Informację o skażeniu podały 27 czerwca wszystkie polskie media. Blisko 50 tys. mieszkańców Rudy Śląskiej zostało odciętych od wody. Na miasto wyjechało kilka beczkowozów. Ustawiały się pod nimi długie kolejki, dochodziło do awantur i przepychanek, ze sklepów w błyskawicznym tempie znikały zgrzewki mineralnej. Władze miasta uspokajały, że wody nie będzie dwa, góra trzy dni. Nie było jej prawie tydzień.

Dziś prawda o skażeniu okazuje się zupełnie inna. Bakterie z grupy coli w dwóch próbkach wody pobranej z wodociągu odkryli pracownicy powiatowej stacji sanitarno-epidemiologicznej. Jak podało wczoraj Radio ZET, bakterii było tyle, ile w ulicznej kałuży.

Czy to możliwe, żeby z kranów leciała aż tak brudna woda? Odpowiedź jest prosta: nie, bo gdyby tak było, to co najmniej połowa miasta dostałaby ostrej biegunki. Czas, jaki upływa od wypicia zatrutej wody do wystąpienia pierwszych objawów, nie jest z reguły dłuższy niż 12, w najgorszym czasie 24 godziny. Tymczasem sanepid dopiero dwa dni po pobraniu próbek poinformował o skażeniu. To dobitnie świadczy na niekorzyść badań.

Ale są jeszcze inne fakty. Górnośląskie Przedsiębiorstwo Wodociągów (GPW), dostarczające wodę do Rudy Śląskiej, zaraz po zakręceniu w mieście kurków informowało, że samo także wodę bada i w żadnej z próbek nie znalazło choćby śladowych ilości bakterii. Wtedy to zapewnienie brzmiało jak wątła próba obrony dobrego imienia, dziś nabiera nowego znaczenia. "Mamy dowody, że nie było zagrożenia niczyjego zdrowia, nasze badania, wykonywane dzień po dniu od 27 czerwca, jednoznacznie to potwierdzają" - twierdzi Andrzej Sołtysik, dyrektor produkcyjno-handlowy spółki.

Wszystkie tropy prowadzą do sanepidu. Czy polecą tam głowy? Na razie w firmie nikt nie odpowiada na pytania dziennikarzy. Prokuratura prowadzi śledztwo pod kątem narażenia ludzi na zagrożenie epidemiologiczne. Wczoraj w sanepidzie od rana policjanci przesłuchiwali pracowników.

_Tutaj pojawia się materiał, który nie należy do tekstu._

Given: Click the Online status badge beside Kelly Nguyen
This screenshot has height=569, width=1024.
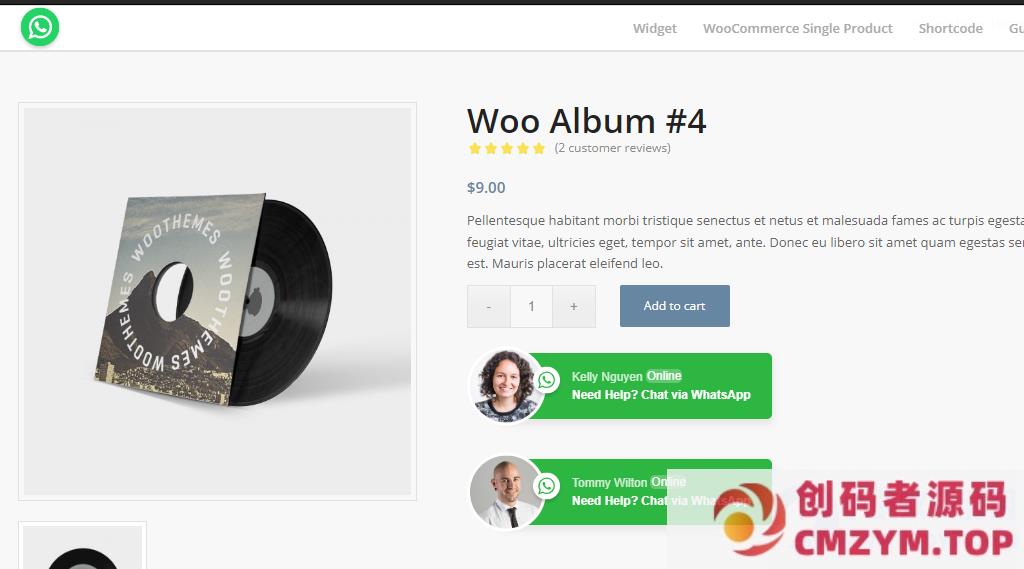Looking at the screenshot, I should pyautogui.click(x=664, y=376).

Prokurator Jolanta Borkowska mówi tylko DZIENNIKOWI, że dochodzenie ma zweryfikować sposób badania wody.

Władze miasta też nabrały w całej sprawie, nomen omen, wody w usta. "Prezydent Andrzej Stania zgłosił podejrzenie popełnienia przestępstwa. Do momentu zakończenia śledztwa ratusz wstrzyma się od komentarzy" - poinformował nas jedynie Tomasz Kulpok z biura prasowego magistratu.

A przedsiębiorcy z Rudy Śląskiej już zapowiadają, że pójdą do sądu. Bar Bajka w dzielnicy Godula funkcjonował tylko dlatego, że browar zaopatrzył właściciela w kubki jednorazowe. "Sanepid z trudem odstąpił od zamknięcia lokalu na czas przerwy w dostawie wody. Ale i tak liczba klientów mi spadła. Jeśli pojawi się możliwość walki o odszkodowanie, to na pewno z niej skorzystam" - mówi właściciel przybytku.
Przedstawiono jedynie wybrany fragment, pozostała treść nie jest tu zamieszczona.